Republican Latin America – History 281
Professor: Dr. Benjamin Bryce
Term: Fall 2019
Time: Thursdays, 18:00-21:00 and online
Location: Geoffrey R. Weller Library, 5-177
Skype handle: benbryce
Telephone: (250) 960-5759
Office: McCaffray Hall 3092
Office Hours: Every Thursday that class is scheduled, from 3pm to 4pm, and by appointment.
Course Description: This course explores Latin American history from 1790 to the present, tracing the development of dozens of nation-states out of Spanish and Portuguese colonies. It seeks to provide an overview of the history of the region, particularly by focusing on the topics of independence, indigenous peoples, slavery, state formation, nationalism, labour, and the Cold War. In addition to this topical approach, the readings and lectures will focus on broader themes in modern Latin American history such as gender and race. Special attention will be paid to the histories of Mexico, Cuba, Argentina, and Brazil. The course will explore how internal and external forces such as social inequalities, racial hierarchies, and export economies as well as colonial and neo-colonial legacies shaped the diverse histories of Latin American countries.
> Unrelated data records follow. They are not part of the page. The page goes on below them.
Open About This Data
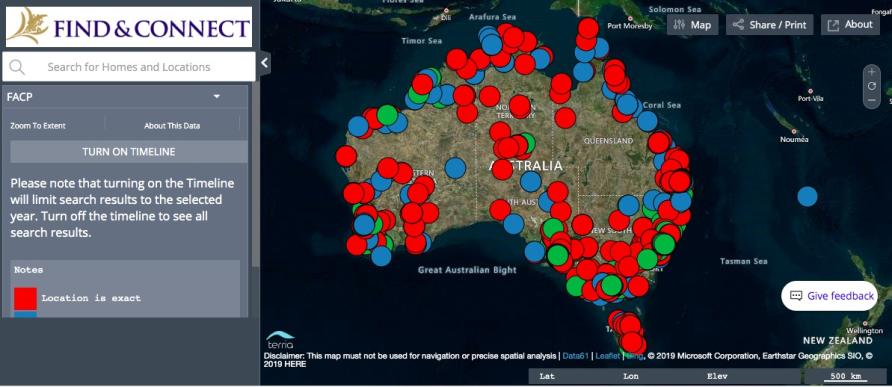 click(172, 126)
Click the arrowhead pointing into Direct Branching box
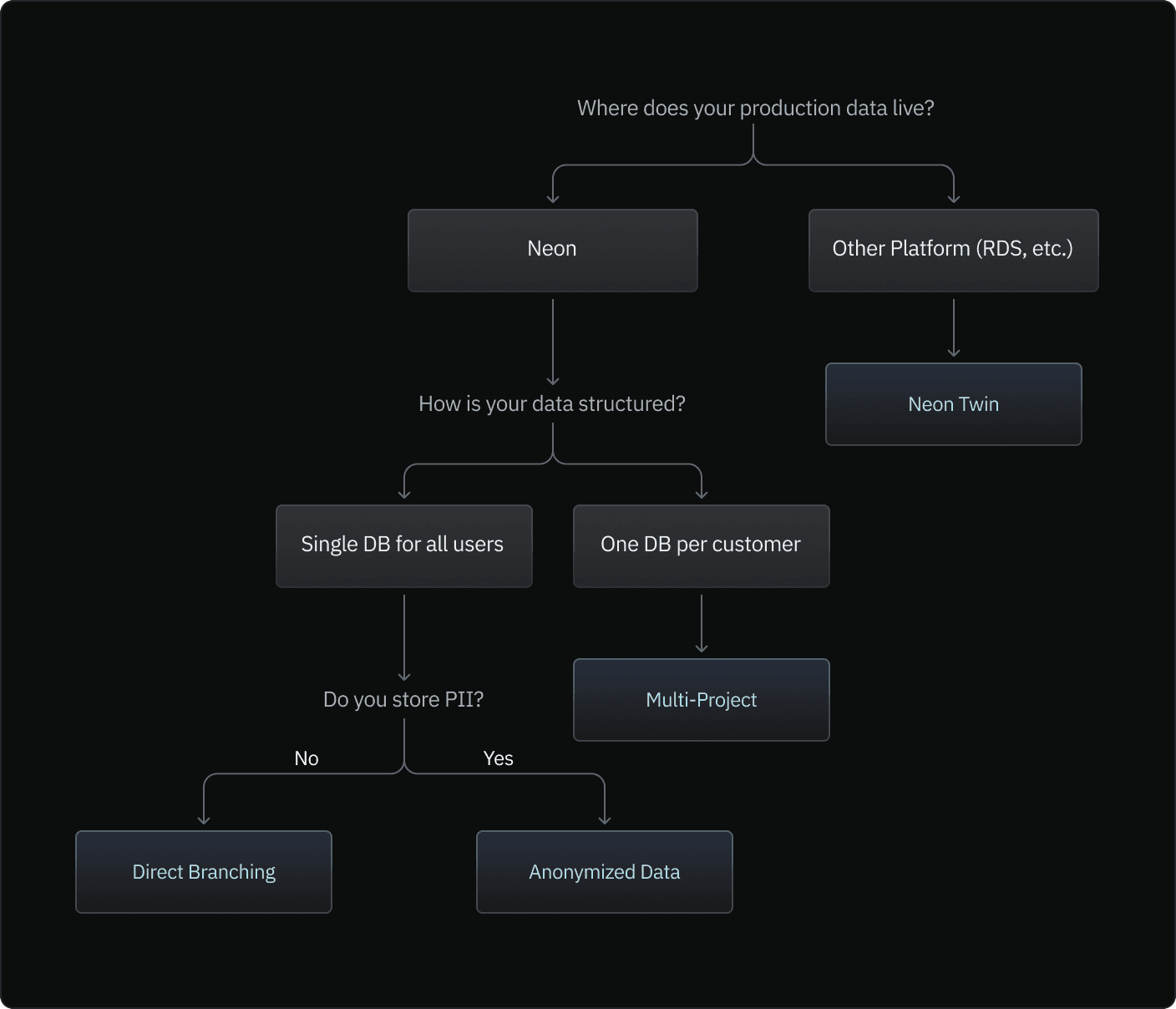The height and width of the screenshot is (1009, 1176). [204, 820]

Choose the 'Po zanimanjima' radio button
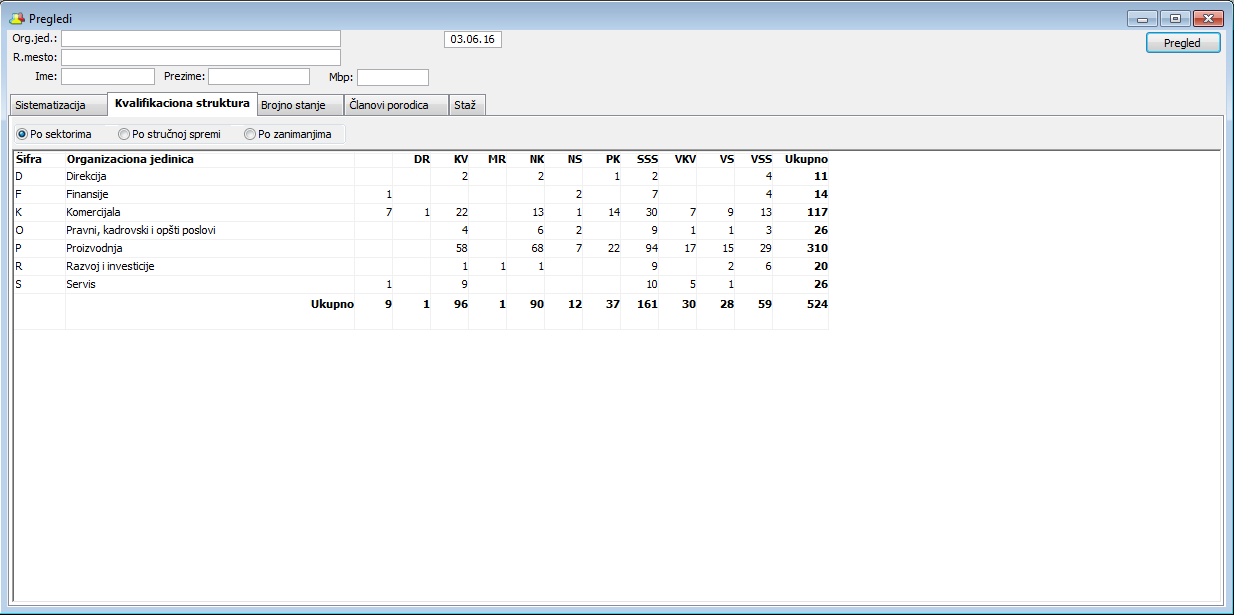click(x=250, y=134)
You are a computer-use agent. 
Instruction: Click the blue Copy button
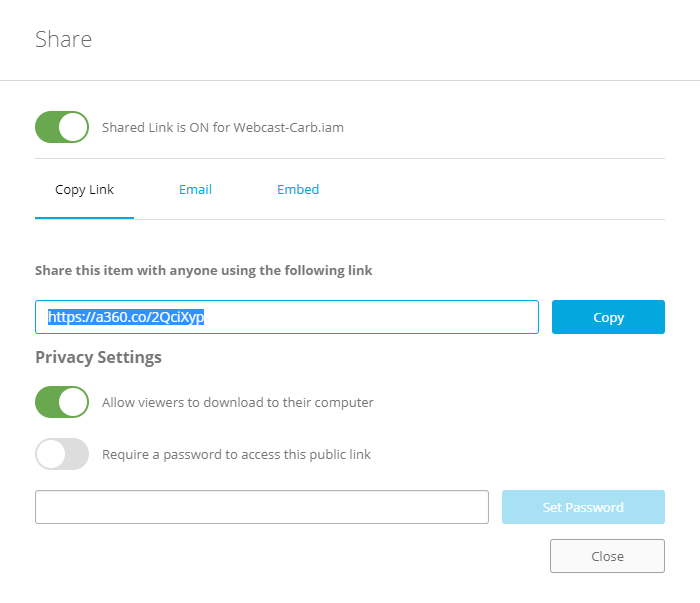[x=608, y=317]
This course follows a blended format. Significant portions of course content are delivered online, and class time is used to anchor out-of-class content delivery and to prepare for assignments. This format seeks to give students more control over when and where they do a significant part of their learning.
Purpose and Objectives:
1) A greater understanding of Latin American history.
2) The ability to critically analyze and discuss primary documents.
3) The ability to identify historiographic debates.
4) A greater understanding of the place of Latin America in world history.
Teresa Meade. A History of Modern Latin America: 1800 to the Present. Second edition. Chichester, West Sussex: Wiley Blackwell, 2016.
- One copy of this book is on three-hour reserve at the library. It is the first edition. The pagination changed slightly but the chapters are the same.
- You can purchase it at the bookstore for approximately $50.
- You can also purchase the first edition if you find it for much cheaper. The chapter structure has not changed, and the author’s revisions are very minor.
All other primary and secondary sources are in the course-kit or can be accessed through the UNBC library.
- Attendance and participation in in-person classes, 5%
- Map quiz, September 19, 2%
- Weekly responses to questions in assigned readings. 2% per week, 24%
- Weekly question about podcast lecture. 1% per week, 12%
- Weekly answer to a question about podcast lecture. 1% per week, 12%
- Primary document analysis. Due October 3, 15%
- Peer-response activity. In-class, November 21, 5%
- Historiographic research essay. Due Thursday, December 5, 25%
- Attendance and participation in in-person classes. Students are required to come to all four in person sessions of this class. Engaging with the course, classmates, and the instructor is an essential way that a blended learning course can complement conventional classes.
- Map quiz. In class on September 19. You are expected to have a general understanding of the political geography of Latin America. You will be tested on names and location of countries.
- Weekly responses to questions in readings. At the end of each of the 12 assigned chapters in the Meade textbook, there are questions intended to ensure comprehension. You are to respond to each question and each weekly response is to be uploaded to Blackboard by the assigned date. No late responses will be accepted. This activity is in lieu of in-class discussions of the readings and in lieu of a midterm test and final exam.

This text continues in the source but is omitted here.